Nikita was a busy woman, and this American culture was still new to her. It always would be. She hadn’t the tools to measure nuance here. That was someone else’s job. “Just be lucky he’s never been alone in a room with you, Sam Singh!… He hasn’t ever been alone with you, has he?”
“I don’t think so?” Sam asked.
Nikita visibly began to shake.
* * *
Charlie Walsh had an even harder time.
“Mom, you’ve got it wrong. Shelly was the one who went after Julia. Her family’s nice. She’s the nicest girl on the block. I like her. I’ve been over their house a hundred times,” he told Margie. She was sitting at the polished kitchen table, scrolling through a grant proposal for Habitat for Humanity.
“Can I tell you something?” Margie asked. “This is for grown-ups. It’s a grown-up matter. I know you think they’re good people. Maybe they are good people. But good people do bad things. That’s why it’s so awful.” Her tears had welled, as if from personal experience. “Look at what they come from. That song about heroin and cartoons. That’s a true story Julia’s dad sang, about his own life. That kind of history leaves scars, Charlie. It damages a person. Victims turn into predators… I know this from experience… Tell me the truth,” she asked, earnestly and for the ninth time, “has he touched your penis?”
“No, Mom.” Charlie backed away, one foot after the other, until he was out of the well-lit study, and in the dark hall.

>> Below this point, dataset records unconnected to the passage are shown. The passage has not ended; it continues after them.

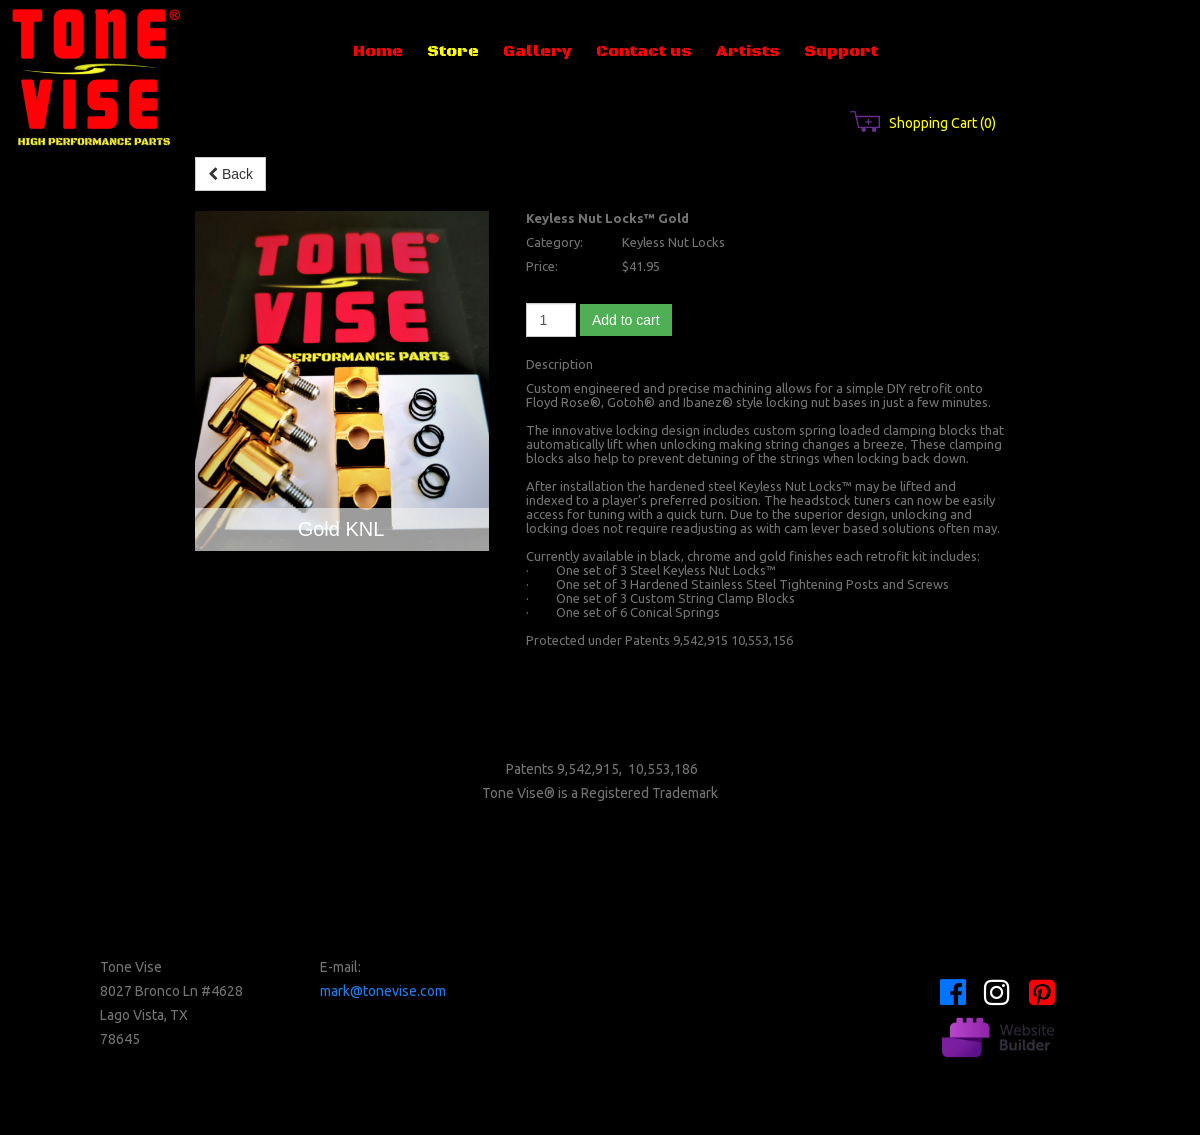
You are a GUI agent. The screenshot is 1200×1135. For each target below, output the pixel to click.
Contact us (644, 51)
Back (230, 174)
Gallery (537, 51)
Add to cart (626, 320)
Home (378, 51)
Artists (748, 51)
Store (453, 51)
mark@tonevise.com (383, 991)
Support (841, 51)
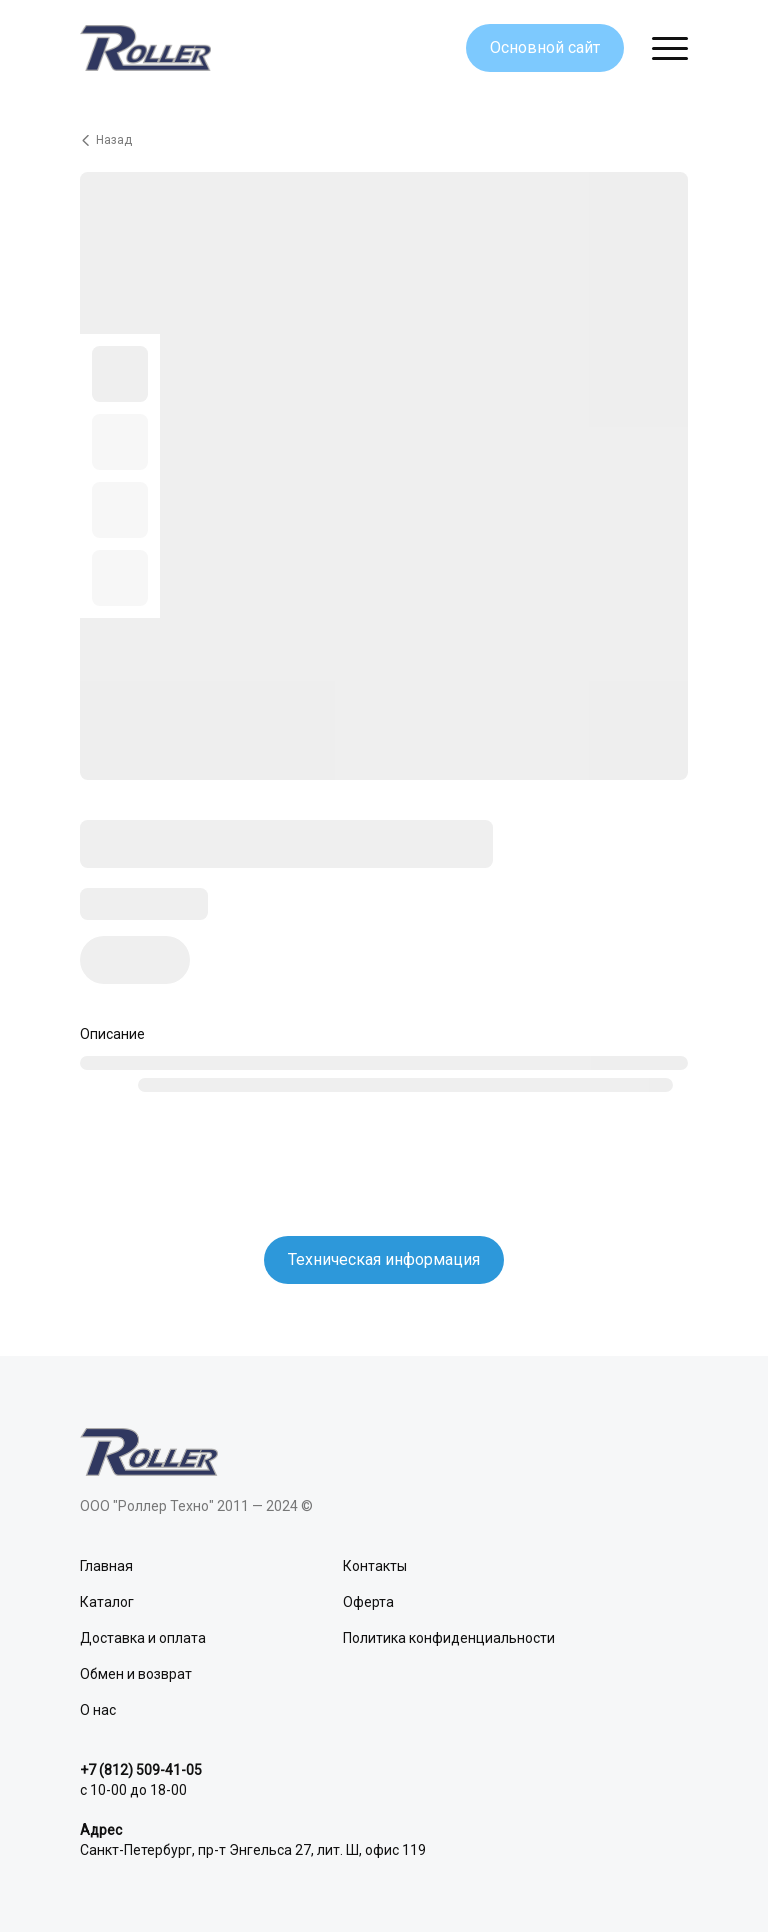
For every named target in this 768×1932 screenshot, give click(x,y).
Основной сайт (545, 47)
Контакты (375, 1566)
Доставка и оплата (143, 1638)
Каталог (107, 1602)
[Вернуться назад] (384, 140)
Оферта (368, 1602)
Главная (106, 1566)
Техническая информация (384, 1259)
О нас (98, 1710)
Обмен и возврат (136, 1674)
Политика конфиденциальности (449, 1638)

He approached Sally Mom after that. “We have to stand up for them. They’re innocent,” he said.
Sally looked up from her papers, the model of practicality. She was shut up in her home office, her printer singing as it pooped out another land-use proposal. She did property law and he saw her for maybe a half hour a day. But he liked her. If they were strangers, he’d seek her out, and he had a feeling she felt the same. This wasn’t love, necessarily. It was that lucky thing you have when two people understand each other utterly.
“This isn’t our problem. If they didn’t do it, no one’ll file charges. We’ll all forget about it in six months. Not even Rhea Schroeder can hold a grudge that long when she’s in the wrong.”
“But someone threw a brick at them!”
“And the police have been hunting them down all morning. Let Margie Mom have her way on this. Trust me. This kind of accusation isn’t something people like us can fight.”
* * *
Dave Harrison sucked it up and approached both his mom and his dad. This wasn’t a pleasant endeavor. They really had divided the house with a black Sharpie marker.
He started with his dad, Tim, who hadn’t worked in years. Some days he was dizzy, other days he ached. There were fevers and chills. He’d been sick for so long that everything scared him. He was scared of public places and too hot days and anyone with a cough or head cold. He was especially scared of the hole—afraid it was radiating cancer. The doctors and Dave’s mom called it hypochondria. Long ago, they’d stopped believing his complaints, so he’d turned to hypnotists and aura readers and scammers who’d promised cures and never delivered. Dave didn’t think it was hypochondria. The old man really was sick. But after more than a decade of sharing his body with an enemy he couldn’t evict, he’d lost faith.
“It’s gone too far,” Dave said. They were in the den with the old, Scotchgard-covered couches made of chemicals that were now banned in forty states. His dad’s shoes had tracked bitumen everywhere. The floor was sticky goo. This whole crescent was seeped with it.
Tim blew a lazy raspberry, eyes closed, as he lay on the couch. The only channel that got reception was local news. The static-riddled story was about a potential pedophile on Maple Street, implicated in Shelly’s death, whom sources claimed was the ex-rocker Arlo Wilde. The camera showed footage of the Wilde house, and of the hole, too. Nobody except Rhea Schroeder was available for comment. I can’t tell you anything for certain, she exclaimed, her eyes bright and fanatic. But there’s no way Shelly went out into that park, unless she was running from something.
“FJ Schroeder threw that brick, didn’t he?” Dave asked. “Were you there?”
Tim’s face was puffy from the Chinese herbs his holistic healer had given him. He smelled like plum flower.
“God, Dad. I told you it was all a lie. What’s wrong with you?”
Tim finally opened his eyes: creepy green lights, focused on nothing, clots of luminescent sand oil in their crevices. “You don’t understand the kind of evil a person can do,” he answered. “I’m protecting you.”